Views from Robin Hood’s Hut
This drawing with pastels is perhaps a little grey but I feel it does convey a reasonable sense of aerial perspective. The plough lines provide the foreground detail and the landscape gradually recedes away to the greyish blue hills in the distance. I discovered how different pastels are to Conté crayons; more chalky and it is easier to add white highlights to dark areas.
For this second drawing I used very wet inks and a brush. It’s a development of a quick ink/brush drawing I did in my sketchbook some time back. Due to the nature of the wet inks the whole picture has a lightly misty, opaque look. There are some very subtle foreground details (wet inks were not going to lend themselves to hard lines so I didn’t try) and the landscape features (trees, hedges, meadows) recede into the distance. Or at least they do in my imagination! I like this drawing (or is it a painting?) as an impressionistic take on the view, capturing the essence rather than detail.

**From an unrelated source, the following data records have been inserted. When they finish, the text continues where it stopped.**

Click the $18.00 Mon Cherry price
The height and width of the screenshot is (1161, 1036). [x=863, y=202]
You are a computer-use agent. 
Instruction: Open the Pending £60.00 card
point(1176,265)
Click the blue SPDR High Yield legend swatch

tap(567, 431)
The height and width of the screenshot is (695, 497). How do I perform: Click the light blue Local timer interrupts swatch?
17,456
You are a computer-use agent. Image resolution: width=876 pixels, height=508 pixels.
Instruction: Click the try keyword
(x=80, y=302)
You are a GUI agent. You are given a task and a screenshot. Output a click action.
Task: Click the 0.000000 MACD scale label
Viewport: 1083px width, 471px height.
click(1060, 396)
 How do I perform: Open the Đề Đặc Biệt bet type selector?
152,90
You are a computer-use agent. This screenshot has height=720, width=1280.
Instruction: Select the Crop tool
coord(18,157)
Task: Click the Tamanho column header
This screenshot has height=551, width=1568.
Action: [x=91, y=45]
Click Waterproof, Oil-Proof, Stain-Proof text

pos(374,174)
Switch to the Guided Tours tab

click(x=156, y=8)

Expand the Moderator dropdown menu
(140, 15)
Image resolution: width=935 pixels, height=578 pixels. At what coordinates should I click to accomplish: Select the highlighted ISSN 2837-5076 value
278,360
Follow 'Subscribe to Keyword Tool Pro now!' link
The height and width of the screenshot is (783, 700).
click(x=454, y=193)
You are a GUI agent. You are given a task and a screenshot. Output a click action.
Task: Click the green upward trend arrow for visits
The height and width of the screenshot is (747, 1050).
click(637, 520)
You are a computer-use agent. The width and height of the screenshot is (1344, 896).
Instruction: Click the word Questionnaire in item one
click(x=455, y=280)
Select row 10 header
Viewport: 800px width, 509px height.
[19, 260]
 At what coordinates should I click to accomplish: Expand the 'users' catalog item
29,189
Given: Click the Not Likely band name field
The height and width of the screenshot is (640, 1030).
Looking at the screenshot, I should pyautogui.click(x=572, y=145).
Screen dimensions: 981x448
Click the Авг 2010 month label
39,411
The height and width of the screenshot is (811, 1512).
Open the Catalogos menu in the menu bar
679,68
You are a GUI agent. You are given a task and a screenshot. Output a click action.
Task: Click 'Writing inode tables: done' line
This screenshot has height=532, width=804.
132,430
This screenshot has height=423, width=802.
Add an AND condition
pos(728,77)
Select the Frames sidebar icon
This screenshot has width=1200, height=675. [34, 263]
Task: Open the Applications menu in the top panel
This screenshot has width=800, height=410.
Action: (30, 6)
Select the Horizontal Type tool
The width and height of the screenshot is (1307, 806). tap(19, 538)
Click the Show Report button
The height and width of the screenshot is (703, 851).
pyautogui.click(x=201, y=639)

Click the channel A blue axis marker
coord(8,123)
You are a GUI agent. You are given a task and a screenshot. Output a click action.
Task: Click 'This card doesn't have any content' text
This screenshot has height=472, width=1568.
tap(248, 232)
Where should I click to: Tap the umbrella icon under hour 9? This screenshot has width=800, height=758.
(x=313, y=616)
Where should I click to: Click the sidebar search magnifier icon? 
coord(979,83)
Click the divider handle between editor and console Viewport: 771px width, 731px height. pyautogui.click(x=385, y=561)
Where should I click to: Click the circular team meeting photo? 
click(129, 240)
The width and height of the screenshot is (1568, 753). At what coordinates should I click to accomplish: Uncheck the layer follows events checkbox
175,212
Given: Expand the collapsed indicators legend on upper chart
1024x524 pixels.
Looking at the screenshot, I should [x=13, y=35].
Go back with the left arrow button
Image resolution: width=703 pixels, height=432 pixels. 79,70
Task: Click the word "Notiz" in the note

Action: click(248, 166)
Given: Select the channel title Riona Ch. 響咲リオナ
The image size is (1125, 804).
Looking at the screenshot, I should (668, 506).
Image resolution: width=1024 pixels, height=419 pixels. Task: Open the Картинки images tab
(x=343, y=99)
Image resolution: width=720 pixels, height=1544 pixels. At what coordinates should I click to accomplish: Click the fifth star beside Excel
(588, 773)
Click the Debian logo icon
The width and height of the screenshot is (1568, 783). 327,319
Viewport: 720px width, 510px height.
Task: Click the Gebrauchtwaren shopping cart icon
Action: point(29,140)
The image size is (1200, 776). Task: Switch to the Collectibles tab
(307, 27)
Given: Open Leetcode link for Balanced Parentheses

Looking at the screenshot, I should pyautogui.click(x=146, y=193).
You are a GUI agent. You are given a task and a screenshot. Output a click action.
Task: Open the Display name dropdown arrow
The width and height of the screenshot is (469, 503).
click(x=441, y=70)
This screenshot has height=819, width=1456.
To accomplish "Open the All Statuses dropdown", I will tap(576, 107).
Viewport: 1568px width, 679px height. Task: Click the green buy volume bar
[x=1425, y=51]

When you insert photo into WordPress (which I use for this blog) the images in the library are displayed as square thumbnails and I often think my drawings look better in a square format. This was the case with this drawing, so here’s a square crop for comparison.
Views from East Quantoxhead
I had the inks out so I drew this picture with a brush and dilute solution of Quink. I used a little white candle wax here and there to create some highlights and then went over with subtle colour (sand and grey). I used a rolled up piece of paper to create some of foreground marks and then added denser black highlights with a bamboo dipping pen and ink. I am sorry that I did not resist the temptation to put a black outline around the distant peninsula… I also feel there is too much dense foreground and it could have started to fade out earlier. However, I am pleased with the texture, marks and colour palette.
Overall, I feel aerial perspective is reasonably demonstrated here in the foreground, middleground and background.
This second aerial perspective drawing of East Quantoxhead gave me an opportunity to experiment with how using gesso to prime the paper and create some texture would work at a larger scale. For this A2 drawing I used Conté and wax crayons. Conté to add colour and the wax to pick out some gesso highlights. I put bees wax polish over the whole picture to hold it together and in the process I rubbed away a lot of the original colour so it is now much more subtle than I intended and I’m not sure how I feel about that! While I am pleased with this as a technique which I can further develop, in terms of aerial perspective there is not a great deal of contrast between the foreground, middle ground and background.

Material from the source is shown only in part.